Bedrohung für die öffentliche Ordnung und Gesundheit

Hintergrund: Schätzungsweise mehrere tausend Mieter werden jedes Jahr in Berlin zwangsgeräumt. Angesichts des angespannten Wohnungsmarktes führen viele dieser Fälle in die Wohnungslosigkeit oder in die Obdachlosigkeit. „Schon in normalen Zeiten sind Zwangsräumungen, die in die Wohnungs- oder gar direkt in die Obdachlosigkeit führen, kaum zu vertreten“, so Meiser.

In Zeiten der Corona-Krise seien sie aber völlig unverantwortlich und könnten zu einer zusätzlichen Bedrohung für die öffentliche Ordnung und Gesundheit werden. Jeder Mensch, der in diesen Tagen aus seiner Wohnung geworfen wird, werde zusätzlich gefährdet und gefährde potenziell Dritte.

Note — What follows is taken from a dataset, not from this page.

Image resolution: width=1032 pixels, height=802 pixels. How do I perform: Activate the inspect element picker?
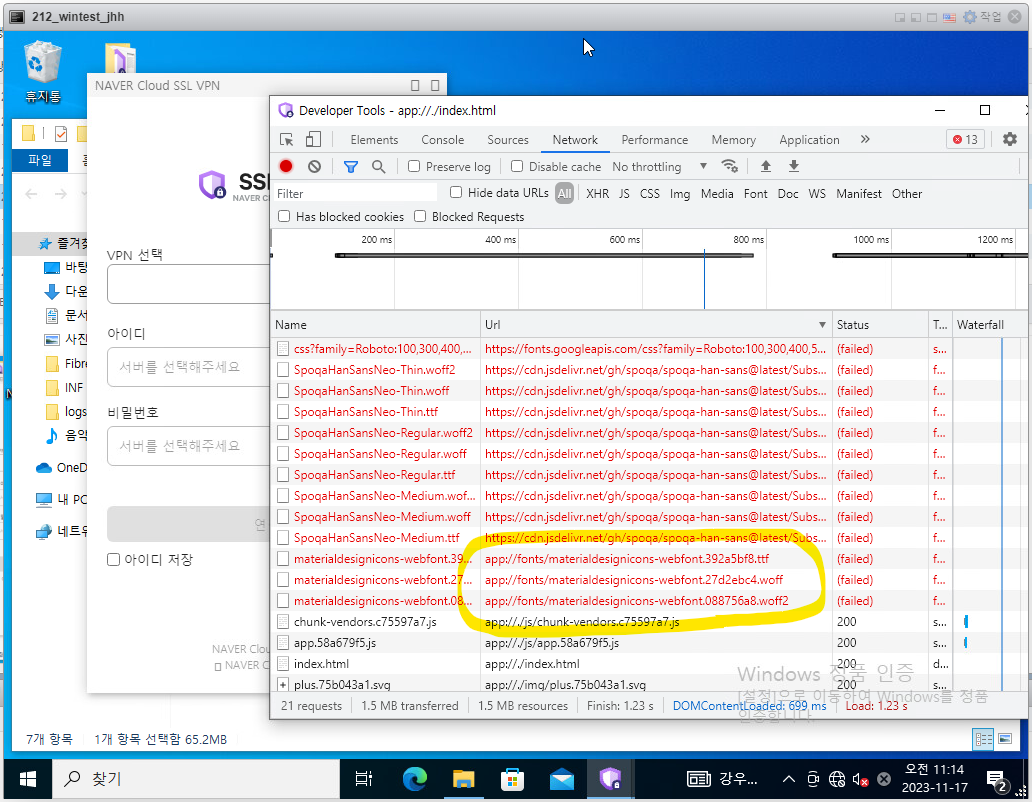point(287,140)
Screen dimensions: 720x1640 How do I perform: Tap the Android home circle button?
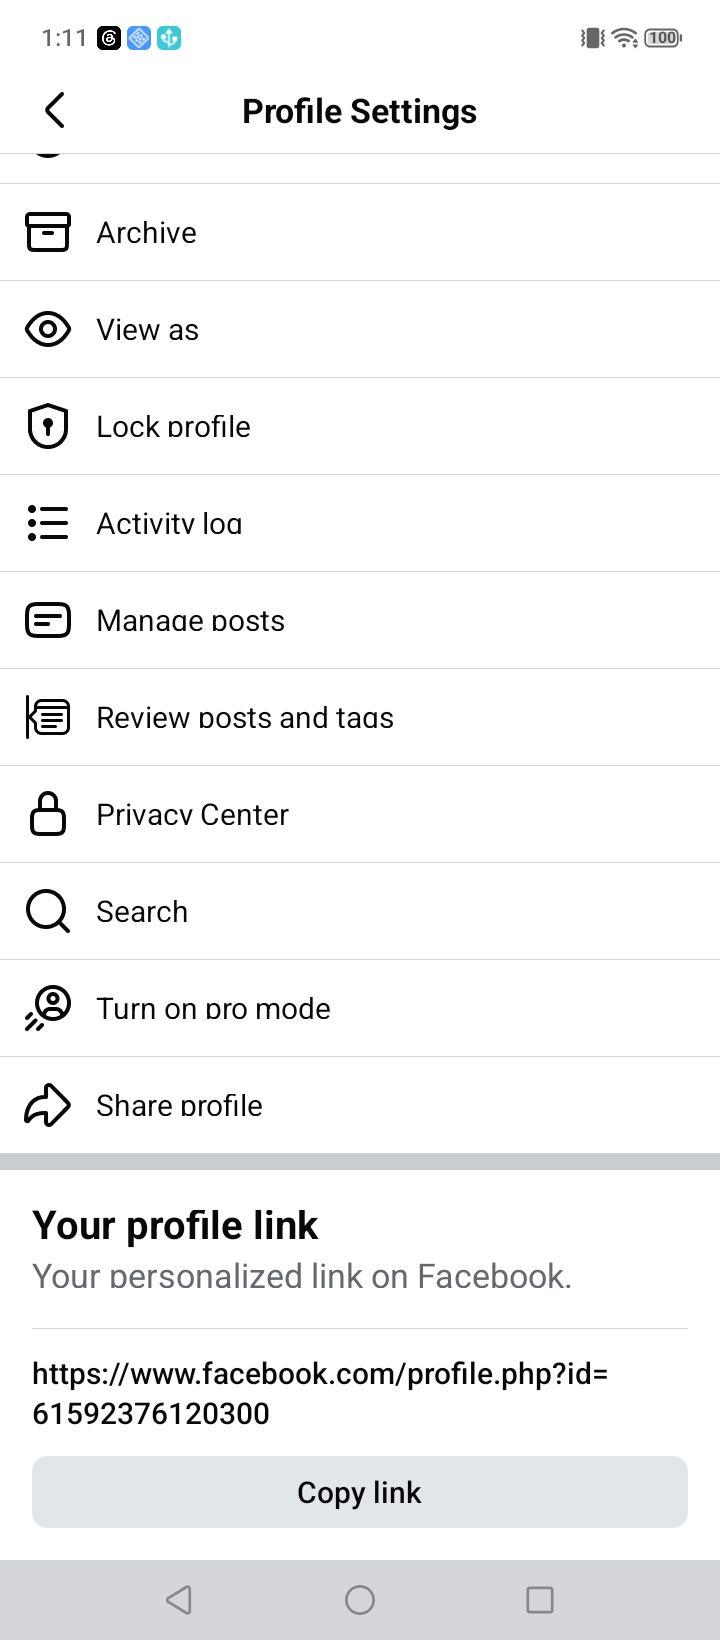(x=360, y=1600)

Mietzahlungen nicht unkommentiert aussetzen

Der Mieterbund äußert sich ähnlich – und verlangt, Kündigungen in der Krise auch rückwirkend auszuschließen und Mietzahlungen zu stunden. Der Eigentümerverband Haus & Grund rät Mietern, die in finanzielle Not geraten, sich mit dem Vermieter in Verbindung zu setzen, um eine Lösung zu finden. Auf keinen Fall sollten Mieter die Mietzahlungen unkommentiert aussetzen.